The graph below is the same as above except that a loess smoother has been added with `geom_smooth()` to emphasize the trend in the differences in ages. The smoother should be fit to the raw data so you must be sure to use `ab1\$data`. I left the default blue color for the smoother and changed the width of the default line slightly by using `size=.65`.

# What Prompted This Exploration

Graphics made in `ggplot2` are more flexible than the ones produced in `FSA`. For example, we recently had a user ask if it was possible to make an “age-bias plot” that used “error bars” based on the standard deviation rather than the standard error. While it is questionable whether this is what should be plotted it is nevertheless up to the user and their use case. Because this cannot be done using the plots in `FSA` we turned to `ggplot` to make such a graph.
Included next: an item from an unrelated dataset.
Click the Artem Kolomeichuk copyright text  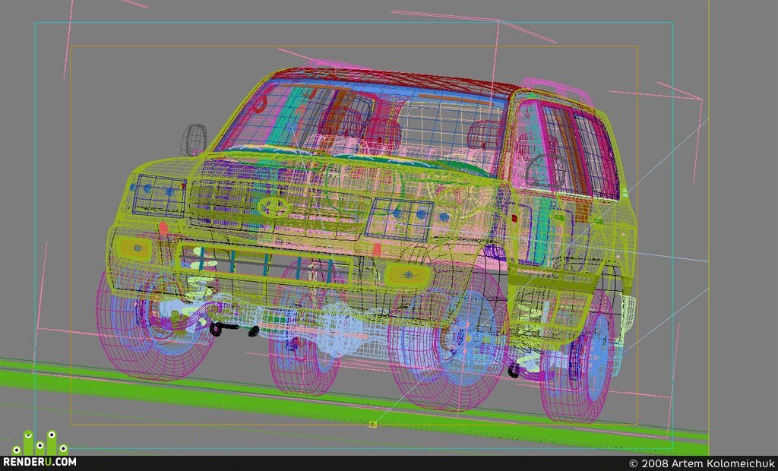[x=702, y=463]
Standard deviation was not returned in any of the `ageBias()` results (saved in `ab1`). However, the standard error and sample size were returned in the `\$bias` data frame. The standard deviation can be “back-calculated” from these two values using `SD=SE*sqrt(n)`. I then created two new variables called `LSD` and `USD` that are the means minus and plus two standard deviations. All three of these variables are added to the `\$bias` data.frame using `mutate()` from the `dplyr` package.

A plot like the very first plot above but using two standard deviations for the error bars is then created by mapping `ymin=` and `ymax=` to `LSD` and `USD`, respectively, in `geom_errorbar()`. Note that I removed the color related to the significance test as those don’t pertain to the results when using the standard deviations to represent “error bars.”
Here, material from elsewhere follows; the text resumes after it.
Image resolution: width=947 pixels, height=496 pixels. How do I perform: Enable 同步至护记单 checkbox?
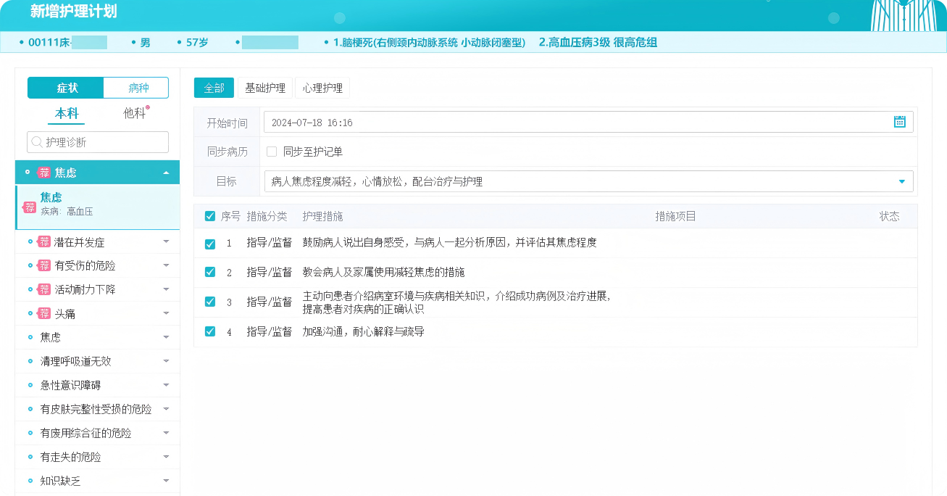click(x=272, y=152)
Finally, to demonstrate the flexibility of using `ggplot` with these type of data, I used a violin plot to show the distribution of scale ages for each otolith age while also highlighting the mean scale age for each otolith age. The violin plots are created with `geom_violin()` using the raw data stored in `\$data`. The `group=` must be set to the x-axis variable (i.e., otolith age) so that a separate violin will be constructed for each age on the x-axis. I `fill`ed the violins with `grey` to make them stand out more.